** Begin **

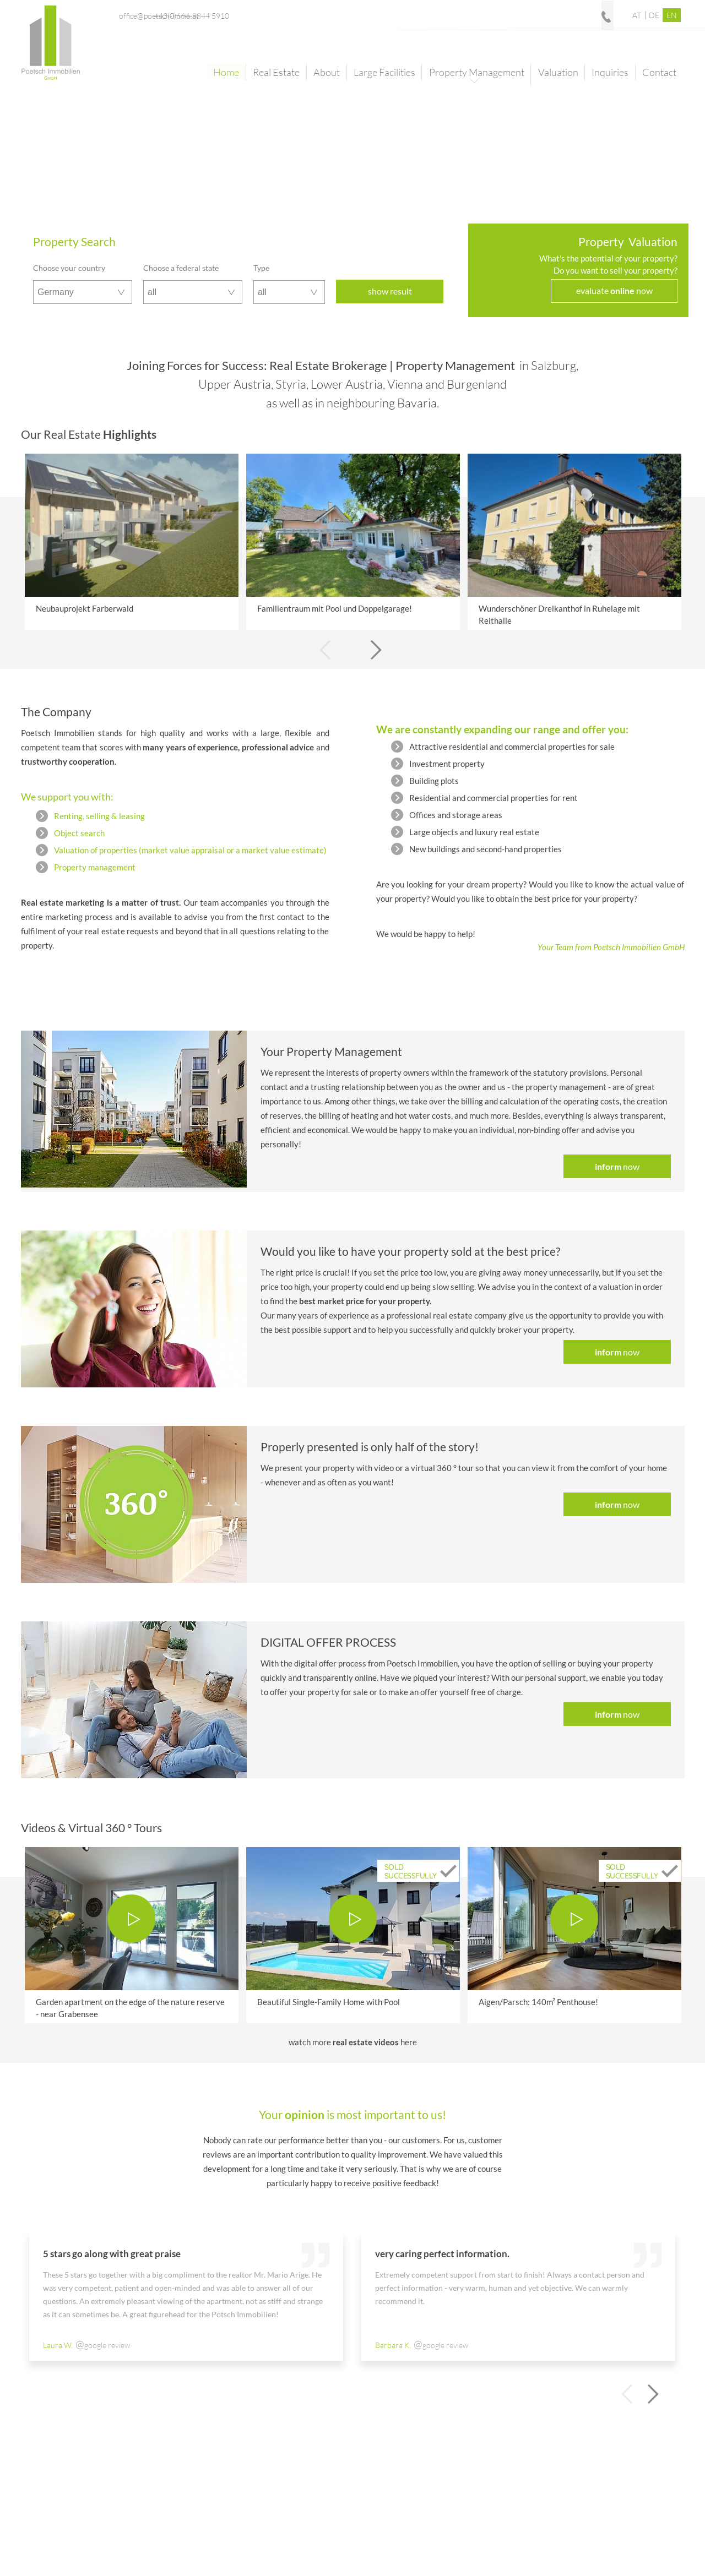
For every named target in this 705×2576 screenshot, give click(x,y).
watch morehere (353, 2042)
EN (671, 15)
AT (636, 15)
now (617, 1166)
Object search (79, 833)
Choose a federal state (181, 268)
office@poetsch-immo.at (462, 15)
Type (261, 268)
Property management (94, 867)
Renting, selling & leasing (99, 816)
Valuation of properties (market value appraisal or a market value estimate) (190, 850)
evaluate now (614, 290)
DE (654, 15)
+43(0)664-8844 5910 (576, 15)
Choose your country (69, 268)
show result (390, 291)
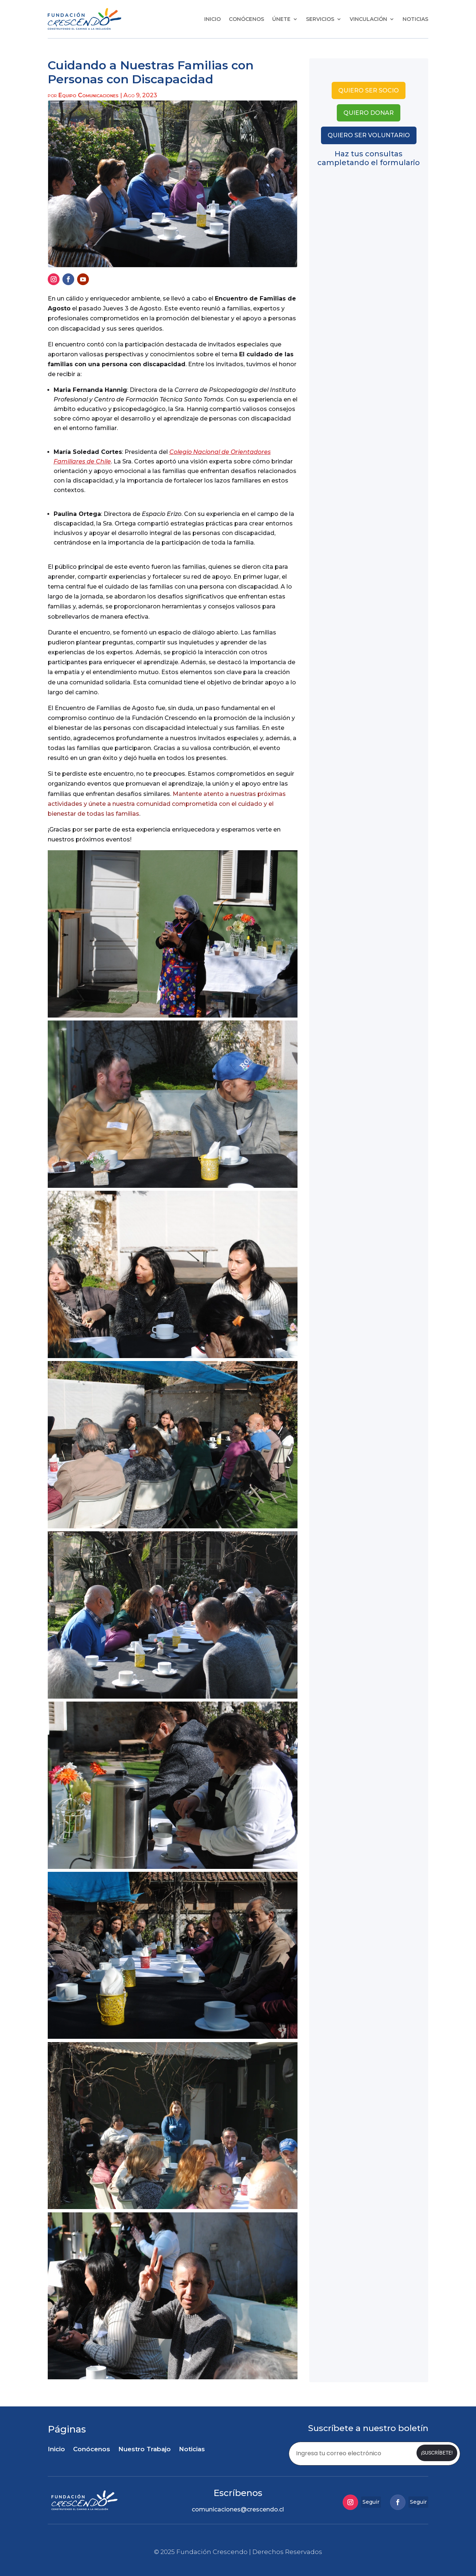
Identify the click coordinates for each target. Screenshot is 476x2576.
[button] (173, 934)
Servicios (320, 19)
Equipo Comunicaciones (88, 95)
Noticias (415, 19)
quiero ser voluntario (369, 135)
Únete (281, 19)
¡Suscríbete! (435, 2453)
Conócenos (246, 19)
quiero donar (368, 112)
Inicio (212, 19)
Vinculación (368, 19)
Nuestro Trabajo (144, 2449)
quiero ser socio (368, 90)
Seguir (371, 2500)
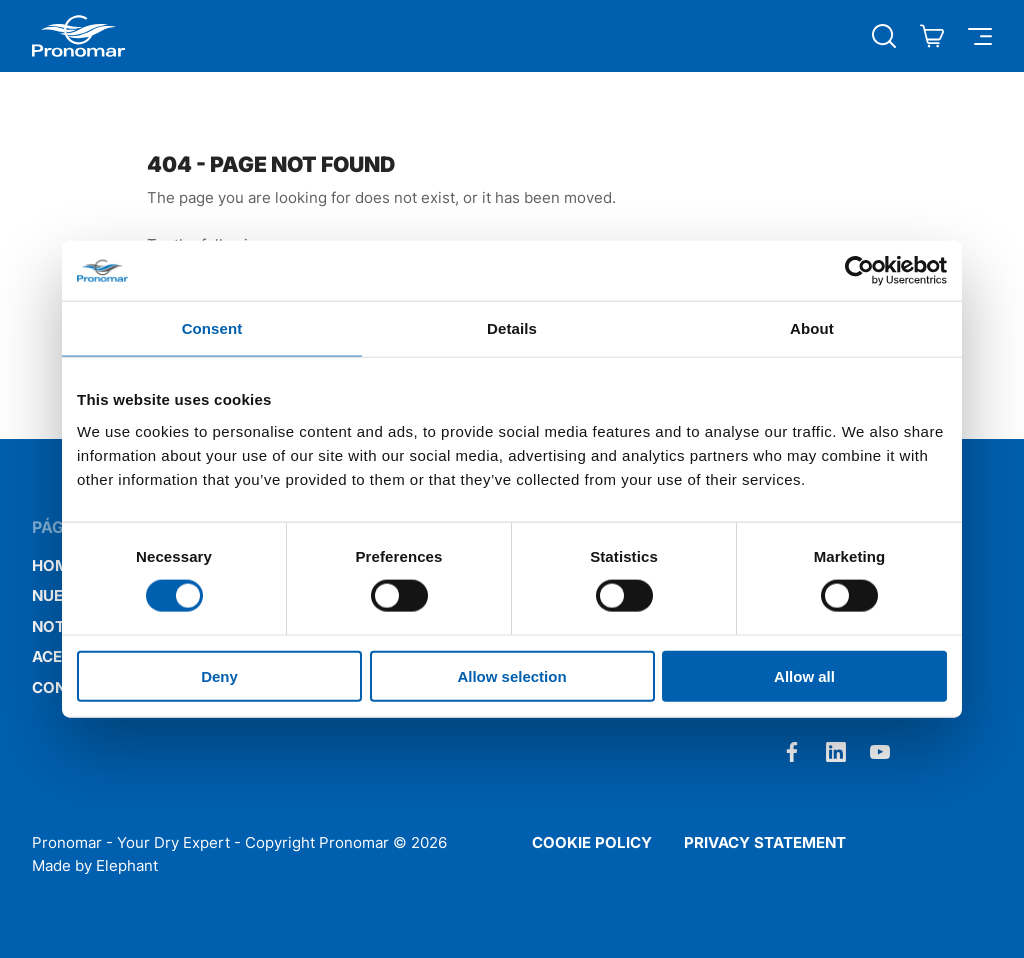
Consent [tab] (212, 328)
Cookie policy (592, 842)
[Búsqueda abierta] (884, 36)
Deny (219, 675)
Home (55, 565)
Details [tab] (512, 328)
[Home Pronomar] (78, 36)
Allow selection (511, 675)
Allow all (804, 675)
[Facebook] (792, 752)
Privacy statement (765, 842)
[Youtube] (880, 752)
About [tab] (812, 328)
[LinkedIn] (836, 752)
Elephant (127, 865)
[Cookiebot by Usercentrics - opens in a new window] (859, 271)
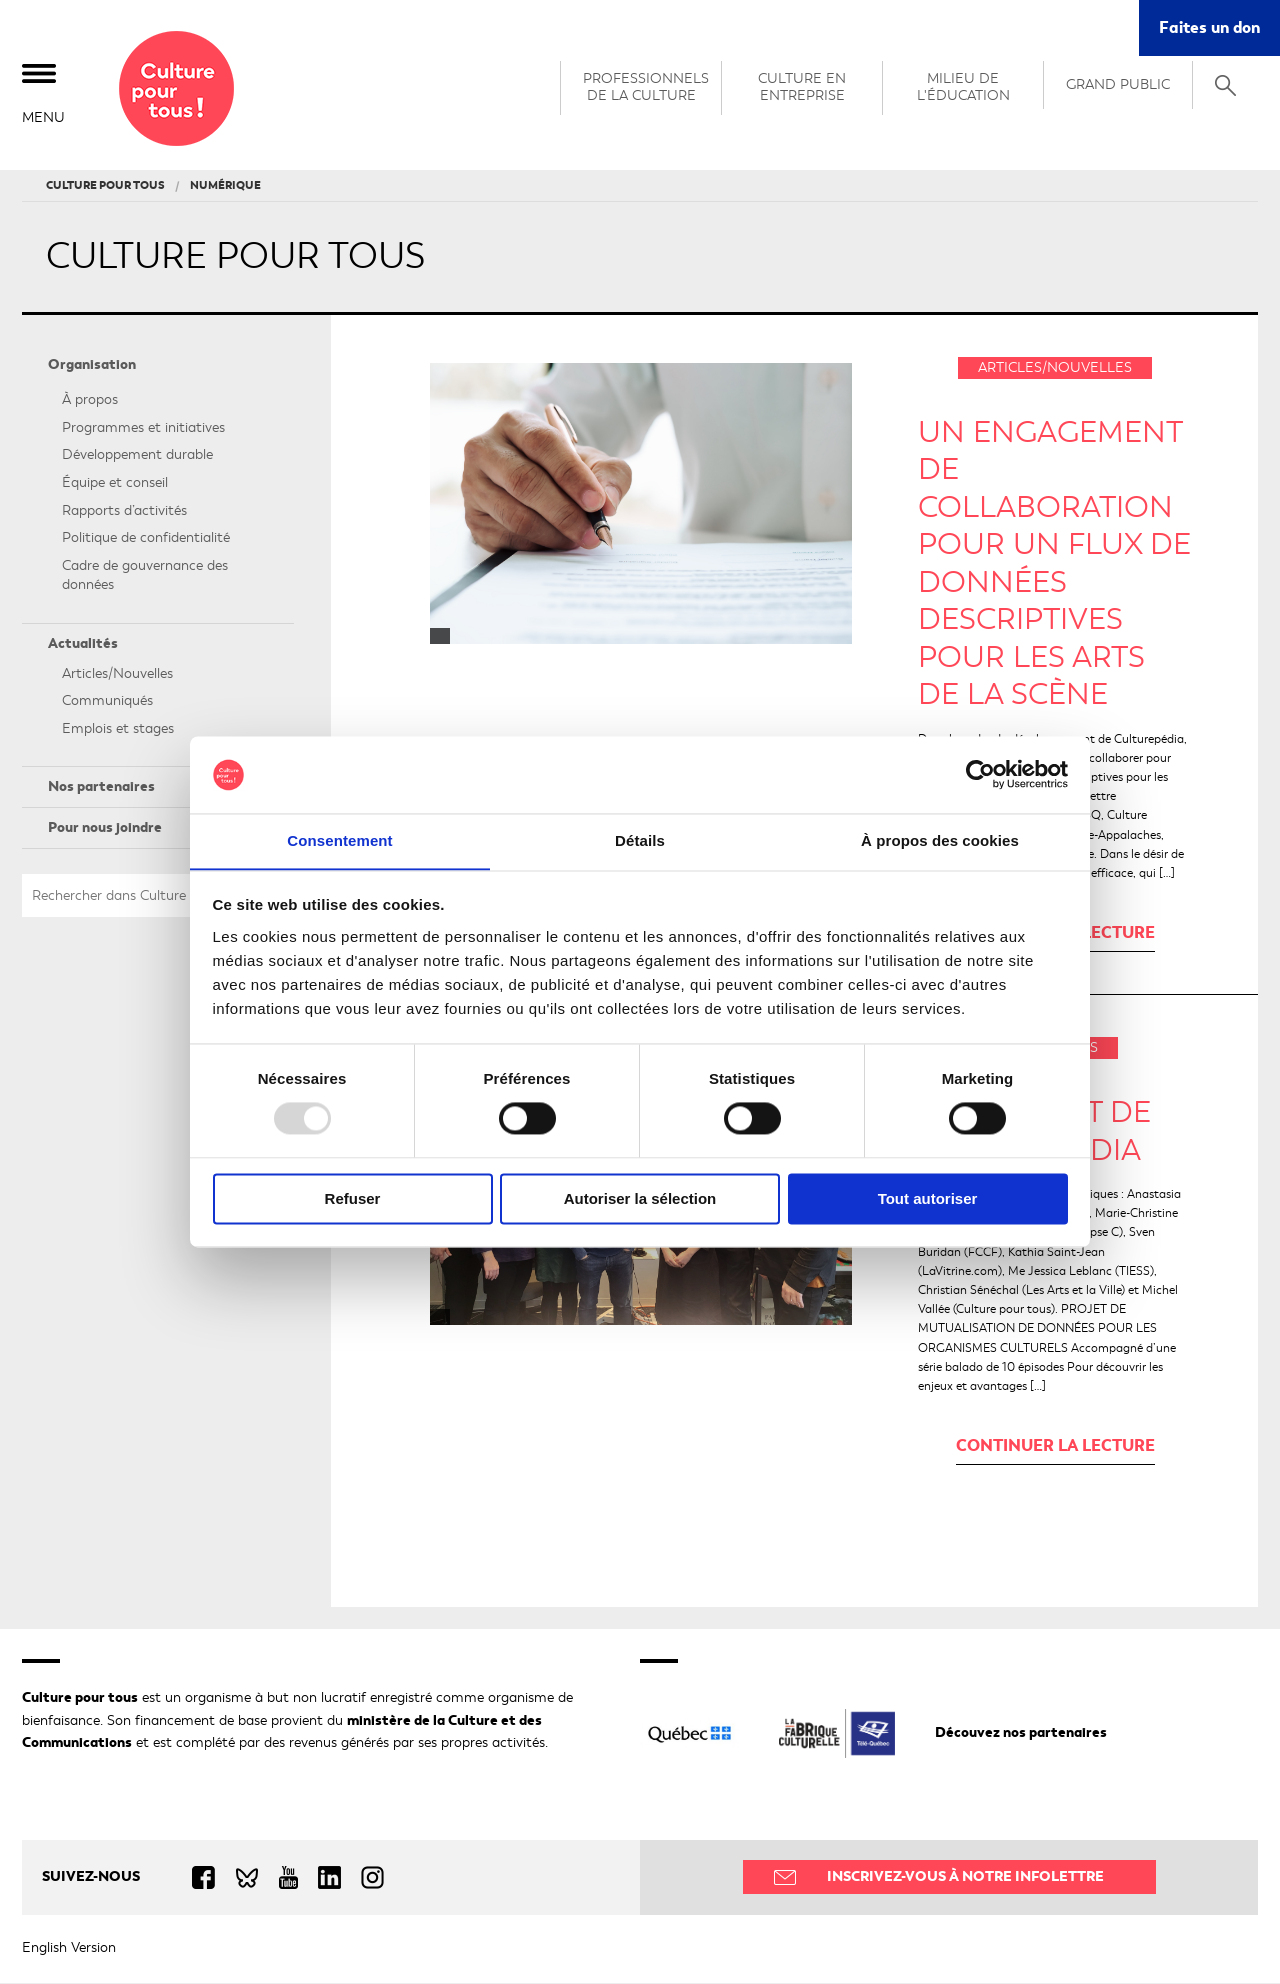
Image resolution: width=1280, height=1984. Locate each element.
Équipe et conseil (115, 483)
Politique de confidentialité (146, 539)
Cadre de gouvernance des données (145, 576)
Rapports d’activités (124, 511)
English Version (69, 1948)
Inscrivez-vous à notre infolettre (965, 1877)
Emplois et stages (118, 729)
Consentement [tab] (339, 840)
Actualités (83, 644)
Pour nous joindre (105, 828)
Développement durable (137, 456)
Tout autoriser (928, 1199)
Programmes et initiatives (143, 428)
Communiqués (107, 702)
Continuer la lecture (1055, 1447)
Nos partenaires (101, 788)
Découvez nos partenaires (1021, 1734)
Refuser (353, 1199)
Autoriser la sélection (640, 1199)
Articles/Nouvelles (117, 674)
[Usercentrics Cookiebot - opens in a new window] (980, 774)
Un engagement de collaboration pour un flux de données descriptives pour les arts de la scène (1054, 564)
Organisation (92, 365)
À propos (90, 401)
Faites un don (1209, 27)
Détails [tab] (640, 840)
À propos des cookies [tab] (940, 840)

** End **

◆ **TASK PROMPT**:
Transcribe all of the data above exactly, line by line, and leave the pictures out.

◆ **FULL ANSWER**:
For every named target in this 705×2576 screenshot, give click(x,y).
watch morehere (353, 2042)
EN (671, 15)
AT (636, 15)
now (617, 1166)
Object search (79, 833)
Choose a federal state (181, 268)
office@poetsch-immo.at (462, 15)
Type (261, 268)
Property management (94, 867)
Renting, selling & leasing (99, 816)
Valuation of properties (market value appraisal or a market value estimate) (190, 850)
evaluate now (614, 290)
DE (654, 15)
+43(0)664-8844 5910 (576, 15)
Choose your country (69, 268)
show result (390, 291)
Identify the click coordinates for each target. Screenshot is 476x2576.
[button] (173, 934)
Servicios (320, 19)
Equipo Comunicaciones (88, 95)
Noticias (415, 19)
quiero ser voluntario (369, 135)
Únete (281, 19)
¡Suscríbete! (435, 2453)
Conócenos (246, 19)
quiero donar (368, 112)
Inicio (212, 19)
Vinculación (368, 19)
Nuestro Trabajo (144, 2449)
quiero ser socio (368, 90)
Seguir (371, 2500)
Consent [tab] (212, 328)
Cookie policy (592, 842)
[Búsqueda abierta] (884, 36)
Deny (219, 675)
Home (55, 565)
Details [tab] (512, 328)
[Home Pronomar] (78, 36)
Allow selection (511, 675)
Allow all (804, 675)
[Facebook] (792, 752)
Privacy statement (765, 842)
[Youtube] (880, 752)
About [tab] (812, 328)
[LinkedIn] (836, 752)
Elephant (127, 865)
[Cookiebot by Usercentrics - opens in a new window] (859, 271)
Image resolution: width=1280, height=1984. Locate each element.
Équipe et conseil (115, 483)
Politique de confidentialité (146, 539)
Cadre de gouvernance des données (145, 576)
Rapports d’activités (124, 511)
English Version (69, 1948)
Inscrivez-vous à notre infolettre (965, 1877)
Emplois et stages (118, 729)
Consentement [tab] (339, 840)
Actualités (83, 644)
Pour nous joindre (105, 828)
Développement durable (137, 456)
Tout autoriser (928, 1199)
Programmes et initiatives (143, 428)
Communiqués (107, 702)
Continuer la lecture (1055, 1447)
Nos partenaires (101, 788)
Découvez nos partenaires (1021, 1734)
Refuser (353, 1199)
Autoriser la sélection (640, 1199)
Articles/Nouvelles (117, 674)
[Usercentrics Cookiebot - opens in a new window] (980, 774)
Un engagement de collaboration pour un flux de données descriptives pour les arts de la scène (1054, 564)
Organisation (92, 365)
À propos (90, 401)
Faites un don (1209, 27)
Détails [tab] (640, 840)
À propos des cookies [tab] (940, 840)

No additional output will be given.